Problem to solve:
Go to the line containing "The image size is (424, 210)." in the records below and print it and every following line exactly, on through the line containing "The height and width of the screenshot is (542, 738).", then stop.

※

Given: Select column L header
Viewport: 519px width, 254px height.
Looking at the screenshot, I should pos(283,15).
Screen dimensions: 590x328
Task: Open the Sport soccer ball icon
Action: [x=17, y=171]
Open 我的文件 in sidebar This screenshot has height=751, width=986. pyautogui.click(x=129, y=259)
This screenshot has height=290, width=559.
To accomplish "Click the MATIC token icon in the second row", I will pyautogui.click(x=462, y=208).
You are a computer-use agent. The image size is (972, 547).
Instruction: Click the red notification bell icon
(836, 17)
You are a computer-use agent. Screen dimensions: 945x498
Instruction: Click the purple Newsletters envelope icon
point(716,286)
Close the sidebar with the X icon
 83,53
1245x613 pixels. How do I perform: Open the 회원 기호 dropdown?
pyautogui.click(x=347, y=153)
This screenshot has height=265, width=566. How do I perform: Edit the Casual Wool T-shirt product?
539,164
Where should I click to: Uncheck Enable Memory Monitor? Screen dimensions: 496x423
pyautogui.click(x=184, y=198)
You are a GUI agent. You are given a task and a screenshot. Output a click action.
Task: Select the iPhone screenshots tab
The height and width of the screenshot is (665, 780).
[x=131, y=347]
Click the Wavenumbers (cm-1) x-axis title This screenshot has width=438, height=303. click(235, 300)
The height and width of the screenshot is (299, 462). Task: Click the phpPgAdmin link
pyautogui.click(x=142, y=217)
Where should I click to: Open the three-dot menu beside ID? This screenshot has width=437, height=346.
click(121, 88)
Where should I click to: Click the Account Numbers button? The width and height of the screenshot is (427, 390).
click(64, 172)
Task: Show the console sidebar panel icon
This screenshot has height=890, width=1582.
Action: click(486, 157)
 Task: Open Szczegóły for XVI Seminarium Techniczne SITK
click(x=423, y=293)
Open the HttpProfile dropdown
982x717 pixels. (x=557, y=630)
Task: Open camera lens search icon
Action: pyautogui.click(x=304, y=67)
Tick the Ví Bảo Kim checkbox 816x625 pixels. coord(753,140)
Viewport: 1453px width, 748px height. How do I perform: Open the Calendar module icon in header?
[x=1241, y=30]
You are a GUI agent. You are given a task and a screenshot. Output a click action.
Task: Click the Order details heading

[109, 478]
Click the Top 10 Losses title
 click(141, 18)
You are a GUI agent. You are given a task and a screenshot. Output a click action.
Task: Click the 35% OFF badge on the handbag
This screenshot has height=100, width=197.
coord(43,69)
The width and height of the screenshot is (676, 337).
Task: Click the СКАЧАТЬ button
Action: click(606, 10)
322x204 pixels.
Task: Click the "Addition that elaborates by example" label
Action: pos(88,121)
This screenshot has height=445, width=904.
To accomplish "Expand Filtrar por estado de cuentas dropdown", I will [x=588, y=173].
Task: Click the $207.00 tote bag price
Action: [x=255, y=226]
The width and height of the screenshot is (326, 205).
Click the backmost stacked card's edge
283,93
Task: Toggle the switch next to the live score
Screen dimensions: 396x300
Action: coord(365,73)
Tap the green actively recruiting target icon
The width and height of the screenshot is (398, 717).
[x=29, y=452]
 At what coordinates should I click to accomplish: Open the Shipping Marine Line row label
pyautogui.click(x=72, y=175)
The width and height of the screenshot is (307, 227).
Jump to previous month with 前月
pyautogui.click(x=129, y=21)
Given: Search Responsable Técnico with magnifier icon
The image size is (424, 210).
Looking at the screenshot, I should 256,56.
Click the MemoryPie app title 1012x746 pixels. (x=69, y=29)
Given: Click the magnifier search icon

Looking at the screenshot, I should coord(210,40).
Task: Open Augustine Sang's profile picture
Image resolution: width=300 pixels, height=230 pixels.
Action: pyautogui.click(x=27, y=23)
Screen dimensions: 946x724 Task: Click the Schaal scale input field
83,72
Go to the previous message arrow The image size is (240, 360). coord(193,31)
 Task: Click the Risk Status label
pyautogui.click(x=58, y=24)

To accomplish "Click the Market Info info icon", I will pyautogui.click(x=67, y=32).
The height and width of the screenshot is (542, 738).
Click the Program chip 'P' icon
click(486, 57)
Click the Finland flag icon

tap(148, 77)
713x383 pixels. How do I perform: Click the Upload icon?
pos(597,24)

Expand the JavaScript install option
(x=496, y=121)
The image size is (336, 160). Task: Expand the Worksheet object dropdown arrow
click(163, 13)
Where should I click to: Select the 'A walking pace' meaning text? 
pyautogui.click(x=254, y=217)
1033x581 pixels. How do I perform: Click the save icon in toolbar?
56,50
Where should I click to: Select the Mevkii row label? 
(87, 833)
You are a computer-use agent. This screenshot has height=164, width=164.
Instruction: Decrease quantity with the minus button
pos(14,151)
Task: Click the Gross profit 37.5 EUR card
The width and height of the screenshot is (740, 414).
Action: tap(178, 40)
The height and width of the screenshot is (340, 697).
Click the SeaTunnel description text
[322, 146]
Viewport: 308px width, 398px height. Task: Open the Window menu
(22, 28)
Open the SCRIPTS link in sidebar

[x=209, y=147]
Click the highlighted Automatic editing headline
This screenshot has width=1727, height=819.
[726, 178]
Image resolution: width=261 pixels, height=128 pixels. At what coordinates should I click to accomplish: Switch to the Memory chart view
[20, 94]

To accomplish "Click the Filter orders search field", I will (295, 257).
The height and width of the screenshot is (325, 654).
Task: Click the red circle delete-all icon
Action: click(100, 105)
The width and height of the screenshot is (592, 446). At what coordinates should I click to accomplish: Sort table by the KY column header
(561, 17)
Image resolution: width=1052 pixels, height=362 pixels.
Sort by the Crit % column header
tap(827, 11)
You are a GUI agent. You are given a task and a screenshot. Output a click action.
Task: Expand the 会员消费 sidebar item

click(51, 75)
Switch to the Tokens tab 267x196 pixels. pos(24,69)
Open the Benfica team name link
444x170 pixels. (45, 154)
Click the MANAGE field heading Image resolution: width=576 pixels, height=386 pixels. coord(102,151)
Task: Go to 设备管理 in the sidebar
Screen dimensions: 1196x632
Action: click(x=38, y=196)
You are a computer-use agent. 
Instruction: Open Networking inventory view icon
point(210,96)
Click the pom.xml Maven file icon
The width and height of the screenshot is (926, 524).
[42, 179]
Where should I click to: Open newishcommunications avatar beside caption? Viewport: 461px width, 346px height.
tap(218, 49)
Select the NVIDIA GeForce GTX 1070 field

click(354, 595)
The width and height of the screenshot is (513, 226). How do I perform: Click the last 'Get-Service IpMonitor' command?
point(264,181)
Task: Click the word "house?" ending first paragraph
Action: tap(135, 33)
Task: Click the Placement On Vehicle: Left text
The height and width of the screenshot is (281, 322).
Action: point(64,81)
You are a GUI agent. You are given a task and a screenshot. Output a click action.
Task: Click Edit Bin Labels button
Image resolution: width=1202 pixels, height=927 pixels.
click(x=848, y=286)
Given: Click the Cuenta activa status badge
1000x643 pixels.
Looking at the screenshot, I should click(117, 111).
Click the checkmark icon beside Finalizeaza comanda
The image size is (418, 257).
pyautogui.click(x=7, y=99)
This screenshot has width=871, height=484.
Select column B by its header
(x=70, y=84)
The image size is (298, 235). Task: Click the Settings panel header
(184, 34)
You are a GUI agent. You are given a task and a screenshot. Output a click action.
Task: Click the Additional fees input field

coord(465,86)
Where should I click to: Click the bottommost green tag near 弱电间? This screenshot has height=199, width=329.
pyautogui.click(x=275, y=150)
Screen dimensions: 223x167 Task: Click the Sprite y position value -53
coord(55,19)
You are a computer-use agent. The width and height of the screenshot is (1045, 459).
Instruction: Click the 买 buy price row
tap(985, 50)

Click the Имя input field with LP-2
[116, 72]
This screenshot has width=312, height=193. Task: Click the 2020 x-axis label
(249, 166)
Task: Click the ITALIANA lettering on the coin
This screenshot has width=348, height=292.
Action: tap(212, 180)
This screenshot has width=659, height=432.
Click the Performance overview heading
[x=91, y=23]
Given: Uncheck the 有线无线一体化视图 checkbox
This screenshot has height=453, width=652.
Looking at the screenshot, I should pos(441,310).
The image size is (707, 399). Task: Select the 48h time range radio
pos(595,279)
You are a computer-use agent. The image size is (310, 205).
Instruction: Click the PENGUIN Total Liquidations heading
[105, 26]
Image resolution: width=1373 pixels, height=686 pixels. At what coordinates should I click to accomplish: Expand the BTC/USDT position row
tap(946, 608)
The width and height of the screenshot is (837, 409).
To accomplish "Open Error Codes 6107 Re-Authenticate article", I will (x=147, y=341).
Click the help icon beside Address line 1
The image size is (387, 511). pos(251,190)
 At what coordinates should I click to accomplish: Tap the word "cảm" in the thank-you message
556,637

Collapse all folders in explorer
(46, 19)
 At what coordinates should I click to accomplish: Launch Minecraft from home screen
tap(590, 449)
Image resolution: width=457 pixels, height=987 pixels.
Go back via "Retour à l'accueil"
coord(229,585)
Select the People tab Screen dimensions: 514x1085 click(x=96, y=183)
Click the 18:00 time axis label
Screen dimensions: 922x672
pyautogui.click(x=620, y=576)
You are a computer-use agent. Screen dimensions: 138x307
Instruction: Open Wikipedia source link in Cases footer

※

Written response:
The image size is (424, 210).
Looking at the screenshot, I should 256,56.
Click the MemoryPie app title 1012x746 pixels. (x=69, y=29)
Given: Click the magnifier search icon

Looking at the screenshot, I should coord(210,40).
Task: Open Augustine Sang's profile picture
Image resolution: width=300 pixels, height=230 pixels.
Action: pyautogui.click(x=27, y=23)
Screen dimensions: 946x724 Task: Click the Schaal scale input field
83,72
Go to the previous message arrow The image size is (240, 360). coord(193,31)
 Task: Click the Risk Status label
pyautogui.click(x=58, y=24)

To accomplish "Click the Market Info info icon", I will pyautogui.click(x=67, y=32).
The height and width of the screenshot is (542, 738).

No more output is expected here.